La route avait été plus longue et bien plus risquée qu'il ne l'avait imaginé. Quitter Arles avait somme toutes été un jeu d'enfant. C'est par la suite que tout s'était compliqué. Aix inaccessible, bien trop dangereux d'y passer seul, surtout listé en membre de Memento. Il avait donc décidé de contourner la capitale provençale et s'était perdu dans la guarrigue. Rien ne ressemble plus à un bois de pins qu'un autre bois de pins, surtout la nuit. Même les cartes dont il se servait pour tenter de retrouver son chemin semblaient inexactes. Certains petits villages croisés en chemin n'y étaient pas répertoriés, certaines routes n'étaient pas tracées aussi clairement que sur le parchemin. Bref ... tours et détours avaient fait durer ce voyage bien plus longtemps que prévu.

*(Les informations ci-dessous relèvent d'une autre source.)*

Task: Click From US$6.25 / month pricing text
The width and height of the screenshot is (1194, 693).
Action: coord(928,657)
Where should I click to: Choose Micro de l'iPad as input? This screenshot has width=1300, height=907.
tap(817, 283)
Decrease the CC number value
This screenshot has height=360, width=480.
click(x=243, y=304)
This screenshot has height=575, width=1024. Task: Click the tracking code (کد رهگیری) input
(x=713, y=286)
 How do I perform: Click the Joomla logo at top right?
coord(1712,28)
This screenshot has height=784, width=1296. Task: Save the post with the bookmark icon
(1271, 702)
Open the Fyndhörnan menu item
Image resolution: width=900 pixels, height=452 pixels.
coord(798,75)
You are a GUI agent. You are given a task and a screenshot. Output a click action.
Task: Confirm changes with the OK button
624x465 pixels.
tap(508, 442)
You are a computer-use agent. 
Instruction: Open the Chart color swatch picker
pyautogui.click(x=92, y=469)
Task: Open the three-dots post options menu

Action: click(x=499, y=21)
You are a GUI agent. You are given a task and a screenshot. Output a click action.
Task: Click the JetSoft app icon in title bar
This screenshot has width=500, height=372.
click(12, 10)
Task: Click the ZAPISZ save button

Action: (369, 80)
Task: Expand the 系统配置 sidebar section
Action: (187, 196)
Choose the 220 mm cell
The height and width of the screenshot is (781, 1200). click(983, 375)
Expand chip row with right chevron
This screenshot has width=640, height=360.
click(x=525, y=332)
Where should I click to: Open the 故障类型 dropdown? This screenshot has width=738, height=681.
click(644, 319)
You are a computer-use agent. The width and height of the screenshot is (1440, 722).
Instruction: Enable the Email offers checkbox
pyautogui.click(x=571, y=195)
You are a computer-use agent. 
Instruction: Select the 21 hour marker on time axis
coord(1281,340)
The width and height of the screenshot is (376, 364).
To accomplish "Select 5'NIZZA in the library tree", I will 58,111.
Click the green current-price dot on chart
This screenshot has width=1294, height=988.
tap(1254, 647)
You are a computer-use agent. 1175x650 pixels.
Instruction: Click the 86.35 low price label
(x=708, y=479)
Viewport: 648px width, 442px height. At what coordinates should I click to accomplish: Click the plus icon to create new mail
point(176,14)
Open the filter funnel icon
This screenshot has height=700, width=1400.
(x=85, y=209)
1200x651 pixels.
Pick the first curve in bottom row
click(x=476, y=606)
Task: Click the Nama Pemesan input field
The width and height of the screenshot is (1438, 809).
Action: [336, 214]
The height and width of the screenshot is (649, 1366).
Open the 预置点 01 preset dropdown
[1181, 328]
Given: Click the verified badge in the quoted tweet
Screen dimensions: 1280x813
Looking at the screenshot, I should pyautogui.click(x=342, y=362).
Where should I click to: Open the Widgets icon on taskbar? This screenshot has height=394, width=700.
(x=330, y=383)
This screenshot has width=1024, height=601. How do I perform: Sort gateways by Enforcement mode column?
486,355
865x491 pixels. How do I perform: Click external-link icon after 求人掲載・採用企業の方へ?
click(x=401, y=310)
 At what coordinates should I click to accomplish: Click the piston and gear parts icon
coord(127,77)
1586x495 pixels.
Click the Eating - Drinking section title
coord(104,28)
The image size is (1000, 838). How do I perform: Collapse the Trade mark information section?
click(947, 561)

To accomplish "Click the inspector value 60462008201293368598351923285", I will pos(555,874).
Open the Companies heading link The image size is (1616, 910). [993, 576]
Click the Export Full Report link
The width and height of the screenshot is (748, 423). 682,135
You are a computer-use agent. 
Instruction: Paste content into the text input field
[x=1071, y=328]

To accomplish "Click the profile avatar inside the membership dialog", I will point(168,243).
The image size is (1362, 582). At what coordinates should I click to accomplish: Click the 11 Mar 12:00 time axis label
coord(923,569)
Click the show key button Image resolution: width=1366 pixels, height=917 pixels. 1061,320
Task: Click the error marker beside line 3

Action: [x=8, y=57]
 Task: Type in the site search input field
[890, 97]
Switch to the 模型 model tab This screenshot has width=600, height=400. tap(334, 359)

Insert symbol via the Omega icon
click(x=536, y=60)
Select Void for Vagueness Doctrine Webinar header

Il avait voyagé de nuit. Pour plusieurs raisons. Le risque de croiser des armées est plus limité, sans être nul pour autant. La nuit, les bruits sont amplifiés et il est plus facile de repéré un adversaire ou d'éviter une rencontre impromptue. L'expérience acquise au fil des années lui avait appris les pièges dans lesquels il fallait éviter de tomber en voyageant. Et les risques, en temps de guerre étaient accrus. La nuit restait sa meilleure alliée. Black, le fringuant frison semblait lui aussi sentir la nécessité de rester attentif et discret. Ses pas se faisaient prudents et la communion entre le cavalier et sa monture leur permit plus d'une fois d'éviter une embuscade ou de repérer un ennemi potentiel et d'éviter son chemin.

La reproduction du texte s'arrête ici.